Nasional

MK Tolak Gugatan Penghapusan Kolom Agama di KTP dan KK, Ini Alasannya

Network — Kaltim Today 30 September 2025 08:04
MK Tolak Gugatan Penghapusan Kolom Agama di KTP dan KK, Ini Alasannya
Ilustrasi. (Dok. Beritasatu.com)

Kaltimtoday.co – Mahkamah Konstitusi (MK) resmi menolak permohonan uji materi terkait penghapusan kolom agama pada Kartu Tanda Penduduk (KTP) dan Kartu Keluarga (KK). Dalam sidang putusan perkara Nomor 155/PUU-XXIII/2025, majelis hakim menilai gugatan yang diajukan tidak memiliki dasar hukum kuat dan dianggap kabur.

Ketua MK Suhartoyo menjelaskan, permohonan yang diajukan pemohon, Taufik Umar, tidak konsisten dan tidak dilengkapi argumentasi hukum yang memadai. 

“Pemohon pada petitum angka 4 dan 5 merumuskan permintaan yang tidak lazim, tidak konsisten, dan tidak memiliki dasar hukum yang jelas. Tidak ada uraian maupun argumentasi hukum yang mendukung di dalam posita,” tegas Suhartoyo dalam sidang di Jakarta.

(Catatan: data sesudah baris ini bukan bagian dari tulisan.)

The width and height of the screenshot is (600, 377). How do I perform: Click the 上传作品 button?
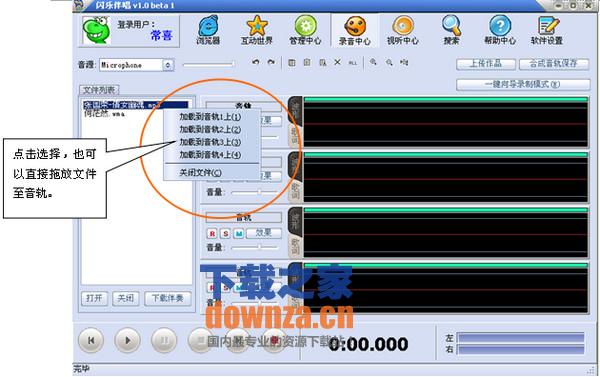coord(486,64)
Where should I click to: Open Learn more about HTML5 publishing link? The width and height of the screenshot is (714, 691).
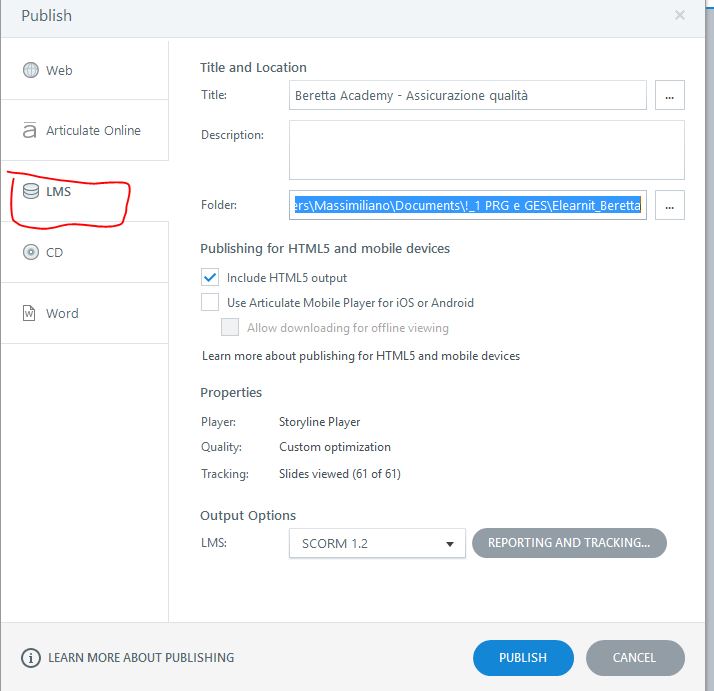pyautogui.click(x=361, y=356)
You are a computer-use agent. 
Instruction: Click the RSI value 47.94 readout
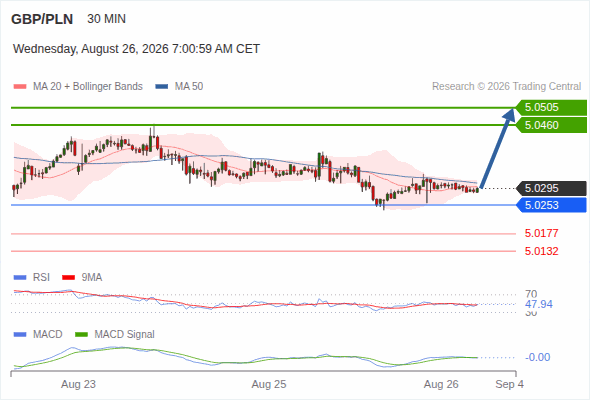pos(539,304)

Hakim menambahkan, pemohon juga tidak menyebutkan peraturan perundang-undangan yang seharusnya diubah. Padahal, tidak semua regulasi berada dalam kewenangan DPR bersama pemerintah. Karena itu, meskipun MK berwenang memeriksa perkara tersebut, substansi gugatan dinilai tidak relevan.

“Menyatakan permohonan pemohon Nomor 155 tidak dapat diterima,” ujar Suhartoyo.

Dalam gugatannya, Taufik menguji beberapa pasal dalam Undang-Undang Nomor 23 Tahun 2006 tentang Administrasi Kependudukan (UU Adminduk). Ia meminta agar kolom agama tidak lagi ditampilkan secara terbuka di KTP dan KK, melainkan disimpan dalam chip KTP elektronik seperti data biometrik sidik jari atau iris mata.

Menurut Taufik, pencantuman agama secara eksplisit berpotensi memicu diskriminasi hingga kekerasan, sehingga dinilai bertentangan dengan Pasal 28I ayat (1) dan (4) UUD 1945.

Kuasa hukum Taufik, Teguh Sugiharto, menuturkan bahwa kliennya pernah menjadi korban diskriminasi saat pemeriksaan KTP di Poso, Sulawesi Tengah.

“Taufik Umar dalam perjalanan dari Poso ke Palu pernah beberapa kali menghadapi sweeping KTP. Pada waktu itu, banyak orang mengalami kekerasan bahkan pembunuhan hanya karena identitas agama yang tercantum di KTP, baik oleh pihak dari kalangan Muslim maupun Kristen,” jelas Teguh saat persidangan 3 September lalu.